TABLE XIV. SIMULATION RESULT ON DESIGN AREA FOR 8 CORES

| Clk Cycle<br>(ns) | DC (µm²)      | ICC (μm²)     |  |
|-------------------|---------------|---------------|--|
| 5                 | 864538.025198 | 900975.410968 |  |
| 10                | 824657.814330 | 793033.730175 |  |
| 15                | 837308.114419 | 807217.500337 |  |
| 20                | 838642.000128 | 806595.463147 |  |
| 25                | 838585.451337 | 806565.525556 |  |
| 50                | 838459.048120 | 806771.762359 |  |

All results design area for each core are always changing at different frequency. In low frequency, simulation area for ICC is lower than DC in all single and multicore. This happen because optimization of area in DC is only like the first size estimation because it synthesizes the design into a gate-level netlist while still meeting the constraints.
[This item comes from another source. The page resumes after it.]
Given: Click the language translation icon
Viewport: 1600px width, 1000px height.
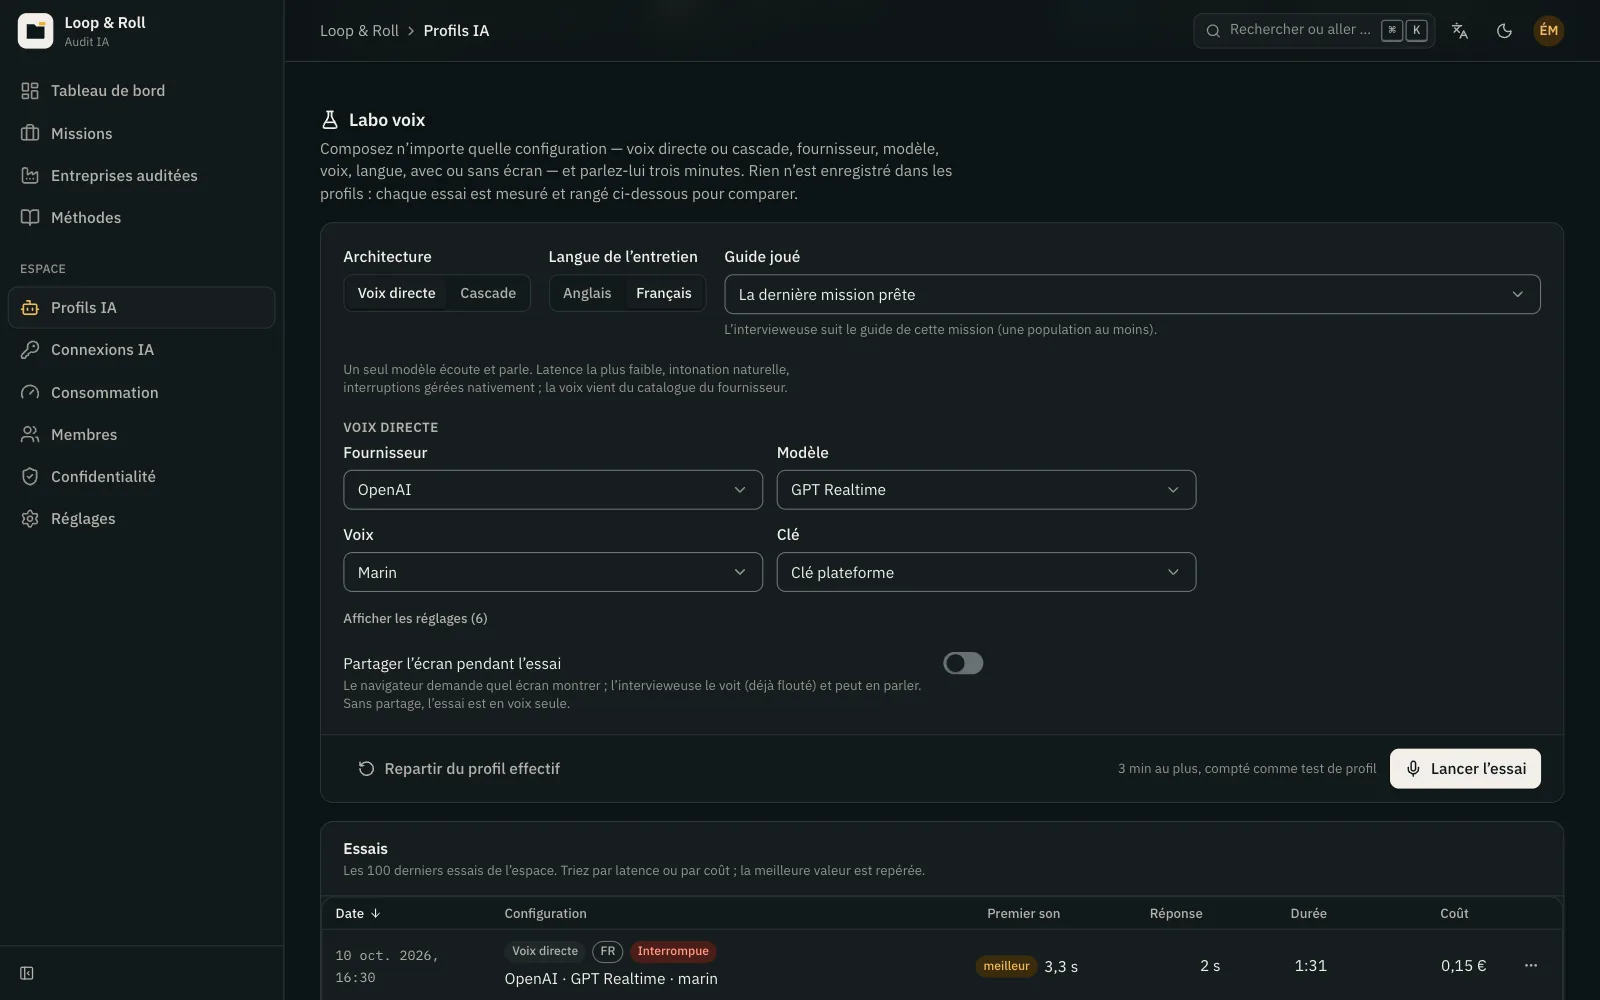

It uses virtual wiring routing to connect every block. In ICC, it uses real interconnection and real layout according to the standard cell library. This standard cell library is the representation of the physical shapes that will be fabricated. It also contains timing information about the function such as delay and input pin capacitance that are used to calculate output load. But the result in high frequency shows the area in ICC is larger than DC at all cores. This happen because in ICC synthesis, in order to meet the design specification, the standard cell library will use high drive cell that are able to operate in high frequency. High drive cells are needed because it has bigger width that will allow more electrons to flow and made it compatible for high frequency.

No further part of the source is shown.